◆ **Problems and tasks**
(A) In the PromptPG summary, which formats is each problem's tabular context presented in?
(B) Reproduce the PromptPG summary word for word, everything from "Overview and Dataset" down to "of heterogeneous information.".

◆ **Page text**
----
- The paper introduces PromptPG, a reinforcement learning approach that selects optimal in-context examples to enhance GPT-3's performance on math word problems.
- It presents the TabMWP dataset with over 38K grade-level problems integrating text and tabular data for multi-step reasoning.
- Experiments show PromptPG improves accuracy by 5.31% over baselines, stabilizing predictions on semi-structured problems.
Dynamic Prompt Learning via Policy Gradient for Semi-structured Mathematical Reasoning
The paper presents an investigation into the ability of LLMs, specifically GPT-3, to solve math word problems (MWPs) incorporating semi-structured data. Building on the recent success of LLMs in natural language processing tasks, this research explores an innovative approach called PromptPG, which harnesses policy gradient methods to dynamically select prompts for problem-solving.
Overview and Dataset
The authors introduce a new dataset, Tabular Math Word Problems (TabMWP), which consists of 38,431 open-domain, grade-level problems requiring mathematical reasoning over textual and tabular data. Each problem comprises a question and a corresponding tabular context presented in multiple formats: image, semi-structured text, and structured table. This dataset adds complexity to the standard MWP tasks as it demands integration of heterogeneous information.
TabMWP consists of free-text and multiple-choice questions, annotated with gold solutions to elucidate the multi-step reasoning required to solve each problem. The ability to reason over diverse data types in this context represents a significant evolution beyond traditional MWP datasets that primarily involve unstructured text.
Existing Challenges
While GPT-3 and its few-shot capabilities are significant advancements, their performance on complex problems such as those in TabMWP can be unstable, often deteriorating to near chance levels depending on the selection of in-context examples. This instability arises mainly when models need to handle multi-faceted data derived from varied question types and table structures.
Proposed Solution: PromptPG
To address this, the paper proposes PromptPG, a novel method using reinforcement learning. By applying policy gradient techniques, PromptPG learns to select the most suitable in-context examples to include in the prompts fed to the model. This method contrasts with random selection strategies traditionally employed, which do not reliably improve model stability.
The approach involves training an agent interacting with GPT-3, optimizing its performance by dynamically choosing examples that demonstrate the highest prediction accuracy. PromptPG builds on BERT-generated embeddings and applies a policy gradient strategy to guide the agent's decisions, ultimately reducing prediction variance and improving overall accuracy.
Experimental Validation
The authors conduct extensive experiments to benchmark several existing QA methods, GPT-3 in various settings, and PromptPG against the TabMWP dataset. The results indicate that PromptPG surpasses state-of-the-art baselines by 5.31% in accuracy, a noteworthy performance increase. Further, it stabilizes prediction outcomes significantly better than random selection methods. Additionally, the research explores how factors such as training set size and candidate selection affect the learning algorithm, identifying optimal configurations for best results.
Implications and Future Directions
This work demonstrates significant implications for the QA and AI fields. First, it establishes a new benchmark with TabMWP for evaluating models on problems requiring reasoning across structured and unstructured data modalities. Furthermore, PromptPG's framework underscores the potential of integrating reinforcement learning with LLMs to enhance their problem-solving capabilities in semi-structured environments.
Prospective research could explore scaling PromptPG to handle even more complex datasets or adapting it to other domains involving structured data. Additionally, further refining extraction methodologies or integrating holistic reasoning strategies could drive improvements in downstream applications utilizing AI for semi-structured data reasoning tasks.
In summary, this paper contributes an innovative dataset and a reinforcement learning-based approach that together push the boundaries of machine reasoning in handling complex mathematical problems interwoven with multi-modal data.
----
[Saved entries]
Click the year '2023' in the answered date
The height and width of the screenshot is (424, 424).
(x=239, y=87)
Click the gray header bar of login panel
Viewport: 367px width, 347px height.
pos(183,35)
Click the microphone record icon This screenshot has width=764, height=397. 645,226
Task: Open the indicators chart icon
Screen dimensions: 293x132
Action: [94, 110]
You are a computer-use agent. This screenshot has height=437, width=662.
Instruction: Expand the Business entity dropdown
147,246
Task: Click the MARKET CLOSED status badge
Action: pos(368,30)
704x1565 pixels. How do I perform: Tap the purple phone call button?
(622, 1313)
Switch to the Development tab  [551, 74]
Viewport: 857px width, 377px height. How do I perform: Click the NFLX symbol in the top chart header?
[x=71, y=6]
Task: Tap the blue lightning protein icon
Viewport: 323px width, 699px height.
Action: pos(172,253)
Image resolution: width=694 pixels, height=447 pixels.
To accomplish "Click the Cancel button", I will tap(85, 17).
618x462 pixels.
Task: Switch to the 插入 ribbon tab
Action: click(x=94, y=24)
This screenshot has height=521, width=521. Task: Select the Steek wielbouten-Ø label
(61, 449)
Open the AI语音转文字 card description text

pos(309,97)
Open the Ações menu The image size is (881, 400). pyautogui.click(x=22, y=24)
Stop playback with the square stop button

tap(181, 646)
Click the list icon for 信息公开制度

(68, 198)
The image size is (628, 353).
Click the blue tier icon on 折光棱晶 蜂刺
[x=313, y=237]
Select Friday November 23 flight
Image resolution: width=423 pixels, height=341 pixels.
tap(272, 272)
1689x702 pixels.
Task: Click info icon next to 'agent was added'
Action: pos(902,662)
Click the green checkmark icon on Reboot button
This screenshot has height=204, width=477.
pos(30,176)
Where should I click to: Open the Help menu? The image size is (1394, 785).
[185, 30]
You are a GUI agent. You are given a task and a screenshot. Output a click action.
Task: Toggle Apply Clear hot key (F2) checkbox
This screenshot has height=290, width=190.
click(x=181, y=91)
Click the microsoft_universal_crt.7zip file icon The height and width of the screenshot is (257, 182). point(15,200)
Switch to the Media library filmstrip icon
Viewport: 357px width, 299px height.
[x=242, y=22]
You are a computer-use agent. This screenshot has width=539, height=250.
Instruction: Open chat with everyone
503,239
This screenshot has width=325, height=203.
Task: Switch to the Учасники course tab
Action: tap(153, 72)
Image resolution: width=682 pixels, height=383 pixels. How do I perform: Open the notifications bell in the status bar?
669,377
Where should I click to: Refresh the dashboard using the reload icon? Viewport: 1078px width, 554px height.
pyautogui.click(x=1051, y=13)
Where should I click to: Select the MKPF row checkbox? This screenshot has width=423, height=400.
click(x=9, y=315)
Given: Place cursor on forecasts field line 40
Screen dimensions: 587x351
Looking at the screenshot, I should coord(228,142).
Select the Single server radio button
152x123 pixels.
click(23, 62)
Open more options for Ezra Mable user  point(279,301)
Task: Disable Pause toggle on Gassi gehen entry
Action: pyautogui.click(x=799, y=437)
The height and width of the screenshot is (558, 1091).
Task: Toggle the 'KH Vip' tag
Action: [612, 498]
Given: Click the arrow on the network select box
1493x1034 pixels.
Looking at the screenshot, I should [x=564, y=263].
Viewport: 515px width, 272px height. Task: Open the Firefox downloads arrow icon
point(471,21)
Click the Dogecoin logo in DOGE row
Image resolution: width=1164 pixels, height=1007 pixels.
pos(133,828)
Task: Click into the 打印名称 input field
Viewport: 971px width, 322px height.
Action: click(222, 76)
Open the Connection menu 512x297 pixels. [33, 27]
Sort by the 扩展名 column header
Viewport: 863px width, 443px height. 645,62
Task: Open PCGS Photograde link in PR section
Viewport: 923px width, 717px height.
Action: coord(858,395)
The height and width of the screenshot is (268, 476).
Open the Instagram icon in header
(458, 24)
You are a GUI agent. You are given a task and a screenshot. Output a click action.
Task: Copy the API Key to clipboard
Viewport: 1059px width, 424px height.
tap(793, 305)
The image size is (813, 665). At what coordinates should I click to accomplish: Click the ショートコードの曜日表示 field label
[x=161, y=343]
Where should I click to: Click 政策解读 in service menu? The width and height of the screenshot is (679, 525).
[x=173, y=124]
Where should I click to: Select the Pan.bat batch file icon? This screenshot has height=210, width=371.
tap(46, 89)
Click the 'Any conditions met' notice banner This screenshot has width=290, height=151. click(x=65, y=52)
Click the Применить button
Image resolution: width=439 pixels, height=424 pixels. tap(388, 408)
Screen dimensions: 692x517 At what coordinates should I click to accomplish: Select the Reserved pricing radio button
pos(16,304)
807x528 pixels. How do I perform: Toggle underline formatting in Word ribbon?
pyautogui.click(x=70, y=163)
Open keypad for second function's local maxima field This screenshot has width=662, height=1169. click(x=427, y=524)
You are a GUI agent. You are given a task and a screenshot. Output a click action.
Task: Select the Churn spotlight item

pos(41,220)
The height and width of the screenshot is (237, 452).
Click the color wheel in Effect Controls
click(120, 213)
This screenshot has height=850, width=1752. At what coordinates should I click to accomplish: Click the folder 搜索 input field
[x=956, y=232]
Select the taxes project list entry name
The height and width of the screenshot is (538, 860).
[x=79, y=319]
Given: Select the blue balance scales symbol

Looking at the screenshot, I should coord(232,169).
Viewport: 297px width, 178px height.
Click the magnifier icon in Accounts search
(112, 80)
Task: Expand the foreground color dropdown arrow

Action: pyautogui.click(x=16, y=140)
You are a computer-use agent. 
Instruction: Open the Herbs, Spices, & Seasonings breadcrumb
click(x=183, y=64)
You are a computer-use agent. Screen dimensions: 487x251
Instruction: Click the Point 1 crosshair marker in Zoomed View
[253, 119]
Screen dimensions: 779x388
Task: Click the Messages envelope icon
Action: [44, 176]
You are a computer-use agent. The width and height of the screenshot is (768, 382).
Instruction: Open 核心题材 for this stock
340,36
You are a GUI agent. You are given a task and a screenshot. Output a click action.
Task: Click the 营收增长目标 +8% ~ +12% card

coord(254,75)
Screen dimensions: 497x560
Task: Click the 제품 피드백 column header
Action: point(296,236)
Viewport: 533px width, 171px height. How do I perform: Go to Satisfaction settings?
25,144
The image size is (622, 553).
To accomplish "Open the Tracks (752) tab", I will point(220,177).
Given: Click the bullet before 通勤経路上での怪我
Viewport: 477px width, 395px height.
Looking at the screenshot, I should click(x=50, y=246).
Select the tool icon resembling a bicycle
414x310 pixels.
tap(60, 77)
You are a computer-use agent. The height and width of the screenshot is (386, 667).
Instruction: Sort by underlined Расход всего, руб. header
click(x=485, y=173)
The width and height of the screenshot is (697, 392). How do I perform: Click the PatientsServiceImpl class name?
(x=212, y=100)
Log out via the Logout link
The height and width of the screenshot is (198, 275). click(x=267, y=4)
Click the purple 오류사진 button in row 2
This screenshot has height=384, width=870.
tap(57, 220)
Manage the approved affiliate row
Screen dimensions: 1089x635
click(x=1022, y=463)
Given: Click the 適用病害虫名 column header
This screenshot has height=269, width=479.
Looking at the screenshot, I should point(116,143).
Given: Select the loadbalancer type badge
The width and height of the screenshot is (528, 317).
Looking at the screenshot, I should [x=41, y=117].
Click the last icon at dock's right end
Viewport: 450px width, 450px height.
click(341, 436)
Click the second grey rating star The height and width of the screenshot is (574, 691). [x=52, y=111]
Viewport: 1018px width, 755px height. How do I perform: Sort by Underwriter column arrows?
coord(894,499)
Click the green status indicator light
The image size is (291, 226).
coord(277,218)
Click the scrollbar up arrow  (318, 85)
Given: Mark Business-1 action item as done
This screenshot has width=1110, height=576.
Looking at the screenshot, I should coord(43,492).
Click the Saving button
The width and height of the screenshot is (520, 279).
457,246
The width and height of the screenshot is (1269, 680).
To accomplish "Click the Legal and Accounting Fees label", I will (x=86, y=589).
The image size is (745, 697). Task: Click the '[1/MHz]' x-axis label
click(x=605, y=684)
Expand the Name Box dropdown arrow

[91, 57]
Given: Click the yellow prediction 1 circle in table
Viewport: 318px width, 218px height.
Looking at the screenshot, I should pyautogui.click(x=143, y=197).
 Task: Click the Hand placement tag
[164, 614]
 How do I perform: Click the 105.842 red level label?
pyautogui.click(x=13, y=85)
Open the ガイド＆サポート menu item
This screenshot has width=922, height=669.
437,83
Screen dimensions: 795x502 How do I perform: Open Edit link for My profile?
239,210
----
◆ **Completed exercise**
(A) Image, semi-structured text, and structured table.

(B)
Overview and Dataset
The authors introduce a new dataset, Tabular Math Word Problems (TabMWP), which consists of 38,431 open-domain, grade-level problems requiring mathematical reasoning over textual and tabular data. Each problem comprises a question and a corresponding tabular context presented in multiple formats: image, semi-structured text, and structured table. This dataset adds complexity to the standard MWP tasks as it demands integration of heterogeneous information.